RECORDS SUPPLIED:
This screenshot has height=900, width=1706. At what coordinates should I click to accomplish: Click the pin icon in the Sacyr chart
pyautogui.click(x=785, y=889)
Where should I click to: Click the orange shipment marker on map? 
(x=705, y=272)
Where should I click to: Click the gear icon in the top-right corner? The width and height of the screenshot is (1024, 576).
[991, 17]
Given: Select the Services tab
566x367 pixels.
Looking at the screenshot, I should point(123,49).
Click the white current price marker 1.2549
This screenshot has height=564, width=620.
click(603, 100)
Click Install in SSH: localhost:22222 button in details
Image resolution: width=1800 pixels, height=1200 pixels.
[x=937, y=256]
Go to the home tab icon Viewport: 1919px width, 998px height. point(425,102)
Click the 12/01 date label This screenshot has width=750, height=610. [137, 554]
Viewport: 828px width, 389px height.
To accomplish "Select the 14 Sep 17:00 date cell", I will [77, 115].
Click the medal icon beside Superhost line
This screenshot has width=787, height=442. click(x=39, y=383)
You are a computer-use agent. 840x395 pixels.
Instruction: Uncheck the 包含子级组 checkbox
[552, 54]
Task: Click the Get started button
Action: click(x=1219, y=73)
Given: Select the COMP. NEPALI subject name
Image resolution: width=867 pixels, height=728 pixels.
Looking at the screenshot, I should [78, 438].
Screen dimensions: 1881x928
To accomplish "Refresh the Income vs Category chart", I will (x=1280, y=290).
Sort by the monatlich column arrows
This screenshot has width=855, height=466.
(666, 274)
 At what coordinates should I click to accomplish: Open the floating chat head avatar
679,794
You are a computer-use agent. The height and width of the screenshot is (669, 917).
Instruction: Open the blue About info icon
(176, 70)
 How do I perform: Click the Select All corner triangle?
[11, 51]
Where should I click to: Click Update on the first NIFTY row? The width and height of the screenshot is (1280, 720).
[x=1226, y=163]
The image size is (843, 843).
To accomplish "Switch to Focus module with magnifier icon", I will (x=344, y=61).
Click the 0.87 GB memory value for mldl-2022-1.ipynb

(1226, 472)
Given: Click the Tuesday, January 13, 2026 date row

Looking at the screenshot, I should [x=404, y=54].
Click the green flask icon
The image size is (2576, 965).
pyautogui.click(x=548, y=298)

TASK REQUIREMENTS: Reproduce all of the data above, exactly and without omission.

EXPECTED OUTPUT:
This screenshot has height=900, width=1706. At what coordinates should I click to accomplish: Click the pin icon in the Sacyr chart
pyautogui.click(x=785, y=889)
Where should I click to: Click the orange shipment marker on map? 
(x=705, y=272)
Where should I click to: Click the gear icon in the top-right corner? The width and height of the screenshot is (1024, 576).
[991, 17]
Given: Select the Services tab
566x367 pixels.
Looking at the screenshot, I should point(123,49).
Click the white current price marker 1.2549
This screenshot has height=564, width=620.
click(603, 100)
Click Install in SSH: localhost:22222 button in details
Image resolution: width=1800 pixels, height=1200 pixels.
[x=937, y=256]
Go to the home tab icon Viewport: 1919px width, 998px height. point(425,102)
Click the 12/01 date label This screenshot has width=750, height=610. [137, 554]
Viewport: 828px width, 389px height.
To accomplish "Select the 14 Sep 17:00 date cell", I will [77, 115].
Click the medal icon beside Superhost line
This screenshot has width=787, height=442. click(x=39, y=383)
You are a computer-use agent. 840x395 pixels.
Instruction: Uncheck the 包含子级组 checkbox
[552, 54]
Task: Click the Get started button
Action: click(x=1219, y=73)
Given: Select the COMP. NEPALI subject name
Image resolution: width=867 pixels, height=728 pixels.
Looking at the screenshot, I should [78, 438].
Screen dimensions: 1881x928
To accomplish "Refresh the Income vs Category chart", I will (x=1280, y=290).
Sort by the monatlich column arrows
This screenshot has width=855, height=466.
(666, 274)
 At what coordinates should I click to accomplish: Open the floating chat head avatar
679,794
You are a computer-use agent. The height and width of the screenshot is (669, 917).
Instruction: Open the blue About info icon
(176, 70)
 How do I perform: Click the Select All corner triangle?
[11, 51]
Where should I click to: Click Update on the first NIFTY row? The width and height of the screenshot is (1280, 720).
[x=1226, y=163]
The image size is (843, 843).
To accomplish "Switch to Focus module with magnifier icon", I will (x=344, y=61).
Click the 0.87 GB memory value for mldl-2022-1.ipynb

(1226, 472)
Given: Click the Tuesday, January 13, 2026 date row

Looking at the screenshot, I should [x=404, y=54].
Click the green flask icon
The image size is (2576, 965).
pyautogui.click(x=548, y=298)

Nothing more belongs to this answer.